One of Soros's theories is that, put simply, financial markets do not tend towards equilibrium, as conventional theory would argue. Rather, they feed on their own misconceptions about events to produce exaggerated movements, which produce new misperceptions.

This two-way feedback between perception and reality Soros describes as his theory of 'reflexivity'. It is, he claims, something that the shrewd investor can exploit by following the trend till it reaches the peak, and then, identifying what Soros calls the 'inflection point', switch to the opposite tack. The concept of an inflection point is perhaps not new, but simply a renaming of the concept of a sharp upward or downward spike in the market.

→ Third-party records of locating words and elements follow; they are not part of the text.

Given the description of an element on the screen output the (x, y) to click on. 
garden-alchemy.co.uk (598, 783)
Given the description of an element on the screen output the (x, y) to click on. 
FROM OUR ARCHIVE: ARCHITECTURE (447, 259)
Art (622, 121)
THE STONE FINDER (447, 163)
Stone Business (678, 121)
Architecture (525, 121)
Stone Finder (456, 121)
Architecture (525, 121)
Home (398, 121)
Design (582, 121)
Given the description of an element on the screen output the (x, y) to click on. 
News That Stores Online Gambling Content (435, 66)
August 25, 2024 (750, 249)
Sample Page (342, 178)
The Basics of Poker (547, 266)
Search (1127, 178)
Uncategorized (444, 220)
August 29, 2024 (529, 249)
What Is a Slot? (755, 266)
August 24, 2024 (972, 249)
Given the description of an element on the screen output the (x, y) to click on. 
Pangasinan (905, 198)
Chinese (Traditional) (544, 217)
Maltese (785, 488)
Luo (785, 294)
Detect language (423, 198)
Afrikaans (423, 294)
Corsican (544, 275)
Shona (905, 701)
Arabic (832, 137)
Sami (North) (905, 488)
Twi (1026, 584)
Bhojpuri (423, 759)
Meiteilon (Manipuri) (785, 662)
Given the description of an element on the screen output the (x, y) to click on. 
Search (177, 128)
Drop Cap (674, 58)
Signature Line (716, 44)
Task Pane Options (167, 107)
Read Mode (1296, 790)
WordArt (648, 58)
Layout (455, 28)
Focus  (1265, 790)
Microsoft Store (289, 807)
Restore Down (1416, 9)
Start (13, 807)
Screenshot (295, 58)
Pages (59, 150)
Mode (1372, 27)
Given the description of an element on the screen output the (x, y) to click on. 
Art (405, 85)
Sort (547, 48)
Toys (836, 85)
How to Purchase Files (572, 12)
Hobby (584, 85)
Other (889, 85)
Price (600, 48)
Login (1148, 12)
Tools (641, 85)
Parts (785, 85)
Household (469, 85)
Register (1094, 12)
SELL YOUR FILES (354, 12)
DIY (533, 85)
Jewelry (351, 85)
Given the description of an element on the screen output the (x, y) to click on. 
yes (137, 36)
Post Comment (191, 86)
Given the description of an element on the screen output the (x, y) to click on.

Soros acknowledges in his book The Alchemy of Finance that the theory is an abstract one and not particularly helpful as an aid to trading, not least because the inflection point cannot be recognised as such until after it has occurred. But the theory does, he claims, offer help in analysing and explaining events in the market.

One interesting, although not particularly comforting fact for holders of sterling is that Mr Soros claims that speculative runs on a currency can persist for a long time and relative movements in one currency against another are frequently of a long term secular nature, sometimes measured in years, rather than days or weeks.

Peter says

While Soros has been one of greatest investors of the last 50 years, his attempts to present himself as a philosopher are, to many, not entirely convincing.

Nonetheless, it can't be denied that he has a feel for market opportunities that has been demonstrated time and again, and that his theory of the reflexive nature of markets, especially highly liquid ones like foreign exchange, has considerable plausibility.

Less plausible perhaps were the claims that Soros made in testimony to the US Congress in 1994. He was asked if it were possible for an investor like him to amass enough capital to manipulate the value of a currency. Soros said that: "I do not believe that any market participant can, other than for a very short time, successfully influence currency markets for major currencies contrary to market fundamentals... Hedge funds are relatively small players given the size of global currency markets."

In a sense, however, this is not quite the point. Influencing markets for a short time, given the leverage at their command, is all that hedge funds and proprietary traders need to do to make profits.

Furthermore, the essence of the power of high-profile investors like Soros wield is that other investors follow them, adding to their influence and producing the desired effect. One of the reasons for the reflexive nature of financial markets is the ever present herd mentality that exists within them.